- _Brano da leggere_:

Come s'è detto, i Greci ed i Romani abitarono certamente il sito; i Saraceni probabilmente vi si spinsero, ed i Bizantini li combatterono. Ma si dovrà attendere l'arrivo dei Normanni (1059-1193) per trovare la prima documentazione.

Nella "Cronaca" del Malaterra è riportato che nel 1065 Roberto il Guiscardo, che aveva conquistato, assieme al fratello Ruggero, il Sud dell'Italia e la Sicilia, dovette assediare per quattro mesi il castello di Ajello, perdendovi anche Roger, figlio di Scolland, ed il nipote Gilbert, che fece seppellire a S.Eufemia, sino a che gli Ajellesi non determinarono di addivenire alla pace.

Ancora un documento normanno del 1070 ci conferma l'esistenza della strada che portava, ad est, per Lacum e Grimaldo, a congiungersi con la consolare romana, e ad ovest alla foce del fiume Olivo, passando per la città. Vi è riportato anche l'attaccamento che il duca Roberto aveva per Ajello e per la succedanea Terrati, dove si recava a pregare, e dove diede istruzioni, terreni, e finanziamenti per la ricostruzione della chiesa di S. Filippo.

Chiesa che poi, dopo l'aggregazione della diocesi a quella di Tropea, operata dal conte Ruggero nel 1094, venne donata nel 1098, come rendite, al Monastero di S. Angelo in Mileto, pur' esso edificato da Ruggero. E queste donazioni, assieme a quelle dei frutti di altre chiese in territorio dei casali di Ajello - i cui nomi, però, danno adito a qualche dubbio: S. lppolito dì ValIigrata, S. Lorenzo di Promentiis, S. Maria di Ponticella de Luthio (?Liberti interpreta in Lacho) - vengono confermate anche successivamente (1151 e 1411, con una rendita di 3 once). E' certo, in ogni caso, che Ajello fu al centro dei provvedimenti adottati dai Normanni a favore delle istituzioni religiose, con la conseguenza di riunire e vivificare la vita sociale ed economica e di rompere l'isolamento del popolo calabrese, peraltro già costretto a rifugiarsi in località inaccessibili per sfuggire alle razzie dei Saraceni. E' in questo periodo che la città supera il suo ruolo di nodo strategico per divenire un centro di grande importanza nello sviluppo sociale.

- _Parti dell'esercizio_:
A - Copia dal brano, per favore, tutto ciò che va da "Come s'è detto, i" fino a "la prima documentazione.".
B - Secondo il brano, per quanto tempo Roberto il Guiscardo dovette assediare il castello di Ajello?
C - Riassumi il brano in due frasi.
Per svolgere le consegne basati soltanto sul brano.

- _Raccolta di voci_:
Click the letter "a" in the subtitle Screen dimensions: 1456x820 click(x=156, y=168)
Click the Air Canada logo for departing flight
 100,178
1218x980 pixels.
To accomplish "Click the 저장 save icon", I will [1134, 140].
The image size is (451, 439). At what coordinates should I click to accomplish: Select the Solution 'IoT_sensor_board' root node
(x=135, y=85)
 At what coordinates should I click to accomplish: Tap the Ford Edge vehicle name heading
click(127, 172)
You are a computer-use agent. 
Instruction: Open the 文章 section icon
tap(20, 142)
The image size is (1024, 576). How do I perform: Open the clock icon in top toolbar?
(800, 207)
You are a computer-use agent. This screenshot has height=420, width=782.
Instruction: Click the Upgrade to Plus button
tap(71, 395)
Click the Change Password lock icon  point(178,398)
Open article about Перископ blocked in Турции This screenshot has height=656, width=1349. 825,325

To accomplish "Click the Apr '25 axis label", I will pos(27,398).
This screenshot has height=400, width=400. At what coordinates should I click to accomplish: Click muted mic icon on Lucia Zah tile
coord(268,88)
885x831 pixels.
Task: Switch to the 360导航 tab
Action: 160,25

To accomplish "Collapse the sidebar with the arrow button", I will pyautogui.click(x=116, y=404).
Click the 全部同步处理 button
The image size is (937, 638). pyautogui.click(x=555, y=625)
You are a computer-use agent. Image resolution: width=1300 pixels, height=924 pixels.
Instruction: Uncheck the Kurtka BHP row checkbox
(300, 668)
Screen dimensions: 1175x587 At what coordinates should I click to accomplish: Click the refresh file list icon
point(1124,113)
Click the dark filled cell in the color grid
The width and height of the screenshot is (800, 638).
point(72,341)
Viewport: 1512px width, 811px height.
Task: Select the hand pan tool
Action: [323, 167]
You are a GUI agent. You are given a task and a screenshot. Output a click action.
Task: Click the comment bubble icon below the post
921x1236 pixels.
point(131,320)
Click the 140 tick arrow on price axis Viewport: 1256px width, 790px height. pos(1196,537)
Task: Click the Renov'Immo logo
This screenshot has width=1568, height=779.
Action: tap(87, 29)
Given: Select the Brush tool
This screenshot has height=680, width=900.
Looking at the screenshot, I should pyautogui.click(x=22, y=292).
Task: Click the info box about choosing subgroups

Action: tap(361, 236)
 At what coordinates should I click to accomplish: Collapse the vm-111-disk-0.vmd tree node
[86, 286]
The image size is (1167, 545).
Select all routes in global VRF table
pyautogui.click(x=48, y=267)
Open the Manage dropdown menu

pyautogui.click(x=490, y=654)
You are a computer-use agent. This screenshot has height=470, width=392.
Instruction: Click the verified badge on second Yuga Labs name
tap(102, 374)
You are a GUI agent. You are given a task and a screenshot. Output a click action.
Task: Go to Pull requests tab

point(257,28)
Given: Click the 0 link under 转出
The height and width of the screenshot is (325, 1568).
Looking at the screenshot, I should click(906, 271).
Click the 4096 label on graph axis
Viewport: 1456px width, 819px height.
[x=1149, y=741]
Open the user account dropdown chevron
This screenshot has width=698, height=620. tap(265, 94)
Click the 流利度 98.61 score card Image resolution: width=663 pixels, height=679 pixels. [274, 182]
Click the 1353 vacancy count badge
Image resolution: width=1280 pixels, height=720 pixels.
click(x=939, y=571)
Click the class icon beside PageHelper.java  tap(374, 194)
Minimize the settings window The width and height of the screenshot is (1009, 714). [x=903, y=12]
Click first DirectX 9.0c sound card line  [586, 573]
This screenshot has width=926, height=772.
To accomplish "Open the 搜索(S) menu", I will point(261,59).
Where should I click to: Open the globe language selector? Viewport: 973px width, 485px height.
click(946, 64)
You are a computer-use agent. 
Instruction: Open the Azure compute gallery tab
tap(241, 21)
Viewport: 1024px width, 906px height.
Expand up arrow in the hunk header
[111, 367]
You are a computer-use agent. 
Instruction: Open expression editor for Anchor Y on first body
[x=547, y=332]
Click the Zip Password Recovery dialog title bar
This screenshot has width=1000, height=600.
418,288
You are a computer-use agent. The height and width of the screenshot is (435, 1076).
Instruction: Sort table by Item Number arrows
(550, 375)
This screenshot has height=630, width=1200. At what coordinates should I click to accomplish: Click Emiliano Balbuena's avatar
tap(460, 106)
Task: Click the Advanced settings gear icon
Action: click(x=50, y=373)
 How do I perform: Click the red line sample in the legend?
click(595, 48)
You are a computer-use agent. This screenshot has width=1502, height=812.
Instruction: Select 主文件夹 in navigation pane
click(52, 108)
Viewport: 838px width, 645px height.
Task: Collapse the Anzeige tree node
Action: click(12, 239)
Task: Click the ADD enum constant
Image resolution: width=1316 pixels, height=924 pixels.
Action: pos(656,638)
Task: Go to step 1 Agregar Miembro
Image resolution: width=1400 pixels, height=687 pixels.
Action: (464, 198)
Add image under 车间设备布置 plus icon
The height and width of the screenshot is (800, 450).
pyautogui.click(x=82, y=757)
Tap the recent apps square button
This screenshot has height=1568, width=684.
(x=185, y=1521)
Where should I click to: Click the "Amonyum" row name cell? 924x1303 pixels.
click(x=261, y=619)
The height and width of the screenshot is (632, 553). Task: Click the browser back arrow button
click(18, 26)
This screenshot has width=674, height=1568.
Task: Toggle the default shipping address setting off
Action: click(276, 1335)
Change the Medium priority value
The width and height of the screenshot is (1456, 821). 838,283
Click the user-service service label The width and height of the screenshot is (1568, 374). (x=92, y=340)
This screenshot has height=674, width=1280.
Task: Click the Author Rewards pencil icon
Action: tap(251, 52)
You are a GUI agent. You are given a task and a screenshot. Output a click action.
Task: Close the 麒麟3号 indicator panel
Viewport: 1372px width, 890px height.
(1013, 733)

- _Risposte per consegna_:
A -
Come s'è detto, i Greci ed i Romani abitarono certamente il sito; i Saraceni probabilmente vi si spinsero, ed i Bizantini li combatterono. Ma si dovrà attendere l'arrivo dei Normanni (1059-1193) per trovare la prima documentazione.

B - Per quattro mesi, nel 1065.

C - La prima documentazione sul sito risale all'arrivo dei Normanni: nel 1065 Roberto il Guiscardo assediò per quattro mesi il castello di Ajello, e un documento del 1070 attesta una strada che passava per la città e il legame del duca con Ajello e Terrati. In quel periodo Ajello fu al centro dei provvedimenti normanni a favore delle istituzioni religiose e da nodo strategico divenne un centro di grande importanza nello sviluppo sociale.